Tasks for this exercise:
[A] Read the Triumph of the Cross text and decide whether each statement agrees with it: (i) the Gospel reading is John 3:13-17; (ii) the bronze serpent brought healing to the soul; (iii) Mother Nature means to get even with us. Answer each with yes or no and quote the text's deciding words.
[B] Pick up the Triumph of the Cross text after its last sentence and write the next part.

Text passage:
################

Sunday, September 14, 2014
Triumph of the Cross
1st Reading: Num 21:4-9
2nd Reading: Phil 2:6-11
Gospel: John 3:13-17
Jesus said to Nicodemus, “No one has ever gone up to heaven except the one who came from heaven, the Son of Man.
“As Moses lifted up the serpent in the desert, so must the Son of Man be lifted up, so that whoever believes in him may have eternal life.
“Yes, God so loved the world that he gave his only Son that whoever believes in him may not be lost, but may have eternal life. God did not send the Son into the world to condemn the world; instead, through him the world is to be saved.”
(Daily Gospel in the Assimilated Life Experience)
The bronze serpent which Moses lifted up summarized the chosen peoples’ afflictions in the desert. The instruction of Moses to look upon the bronze serpent was also an invitation to the people to reflect upon their experience of crisis, examine how they contributed to their woes, and allow their afflictions to bend their will to the will of Yahweh. All those who did were healed.
That bronze serpent prefigured Jesus Christ who was later raised on a tree, crucified to bring healing to his people. When he breathed his last, a centurion who looked upon him hanging from that tree exclaimed: “Truly he is the Son of God” (Mark 15:39). While the bronze serpent brought physical healing to God’s afflicted people, Christ crucified brought healing to the soul.
The desert experience of God’s people is a good framework we can use to understand our struggles, specifically our struggle with the environment. Nature seems to have had its last straw and is now getting back at us, oppressing us with impunity. As Moses hoisted the symbol of the peoples’ afflictions, Mother Nature is hoisting before us the symbol of our irresponsibility in the calamities that afflict us.
Mother Nature does not mean to get even with us. She only wants us to reflect and to shape up. Through these calamities Mother Nature is inviting us to reflect on how we have provoked her. Through prayerful reflection these calamities can become for us the bronze serpent that brings healing. But it can only bring healing if we allow the experience to reconfigure our lives to the stewardship that God had designed for us from the beginning of time. The experience should compel us to draw firm resolutions that amend our lives. Only then can God bring healing to our land.

################

Given material:
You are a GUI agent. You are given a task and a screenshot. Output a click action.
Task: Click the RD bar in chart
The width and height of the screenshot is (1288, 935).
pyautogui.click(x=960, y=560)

################

Results of the exercise:
[A]
(i) Yes: "Gospel: John 3:13-17"
(ii) No: "While the bronze serpent brought physical healing to God’s afflicted people, Christ crucified brought healing to the soul."
(iii) No: "Mother Nature does not mean to get even with us."

[B]
Crisis comes closer to home when we talk about the impact of climate change on health issues. We are afflicted by so many illnesses that multiply faster than medical science can cope. With prayerful reflection, however, these become rich resources for spiritual growth. Imagine the rich meaning a bed-ridden patient can derive from his confinement if after a life of loose morals sickness moves him to repentance! With prayerful reflection, the physical pain sickness inflicts even purges a person of all attachments to sin. If we approach life this way, our crosses become sources of salvation.
The next time crises appear as overwhelming as Moses’ towering bronze serpent, let us reflect in prayer and lift Jesus up as the meaning of them all. – Rev. Fr. Dan Domingo P. delos Angeles, Jr., DM. Email: email@example.com. Website:www.frdan.org.
Prayer for the day: God our Father, as we thank you for the gift of salvation, we ask you for the gift of faith so that we may find meaning in the crosses we carry. Grant this through Christ our Lord. Amen.
FEAST OF THE DAY: EXALTATION OF THE CROSS. The cross, formerly a symbol of punishment and death, has been exalted by Jesus as the stairway to paradise. As St. Paul said: We proclaim Christ crucified, a stumbling block to the Jews and foolishness to Gentiles, but to those who are called , Jews and Greek alike, Christ is the power of and the wisdom of God (1 Cor. 1:23-24). There can be no Christian without the cross. As Jesus said: Whoever wishes to come after me must deny himself, take up his cross everyday and follow me (Luke 9:23). The feast of the triumph of the Cross is connected with the recovery of the sacred relic in 629.